Watching the Lemaire oeuvre is like looking at a Soulages painting: it’s a study in subtle nuance that requires the right mindset. Season after season, namesake designer Christophe Lemaire and his partner Sarah-Linh Tran have made it their method to inch forward. So from them, this season’s addition of prints and beaded bags (that reminded of nothing more than the orthopedic beaded seat-coverings taxi drivers use) felt like a thunderclap in the placid summer sky.
The change here was more of a vibration than a seismic shift but here it was, the asymmetric tumble of a skirt, a touch of sunny yellow or cloudy light blue. For those who think that French people are essentially humorless, this is a subtle enough rebuttal. Throughout, their continued practice of sensual intellectualism brings out volumes modulated by drawstrings, boxy blousons from dark denim, the oddity of a drop-waist knit dress with a ruffled basque.

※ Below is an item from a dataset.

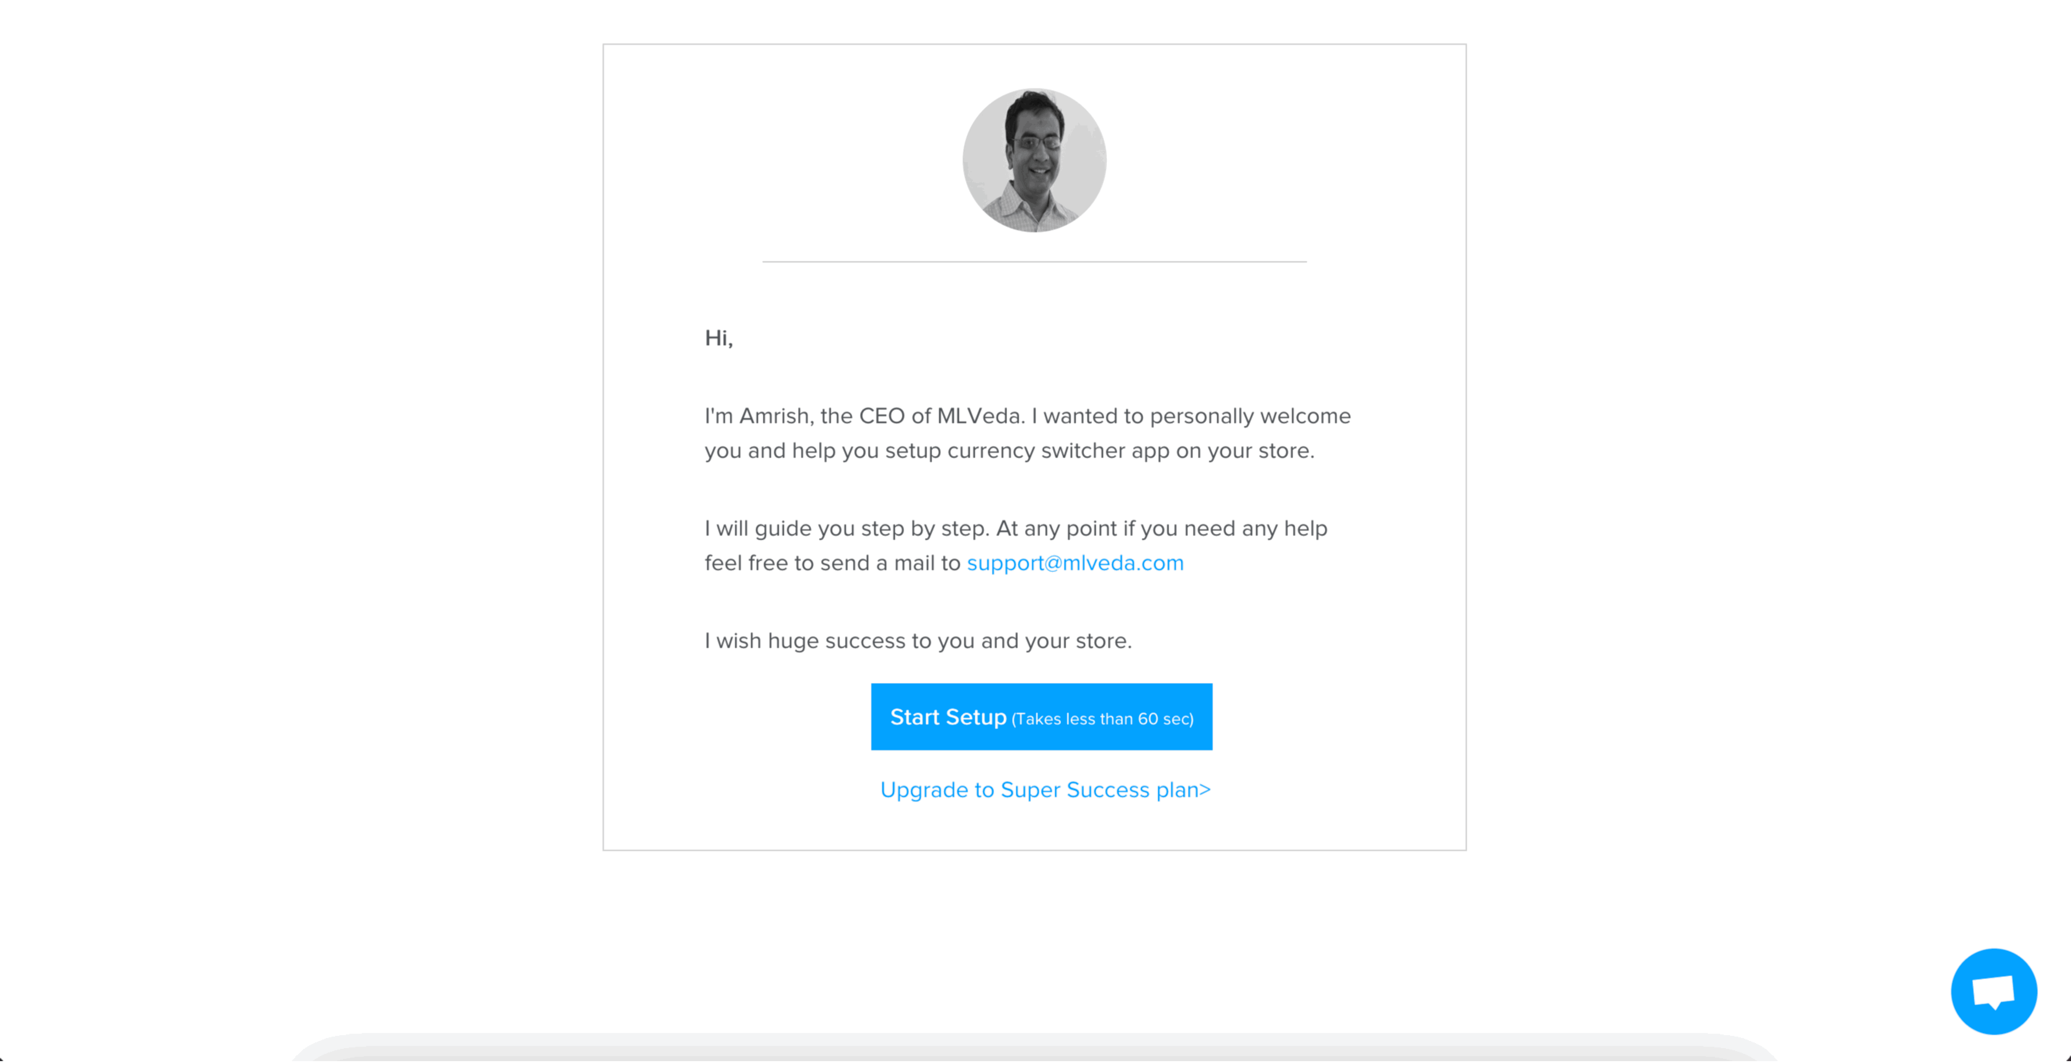Click the word "store" ending the last sentence
The width and height of the screenshot is (2071, 1064).
click(x=1101, y=641)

Therein lies the reason why Lemaire’s appointment as creative director of Uniqlo U’s Paris-based design center feels so perfect: whether at the designer pricepoint or in the Japanese retailer’s gently-priced lines, the lynchpin remains this desire to offer unstudied elegance. The difference between the two? That subtly undone lattitude that French women seem to grant themselves, something that Tran and Lemaire have always truly excelled at.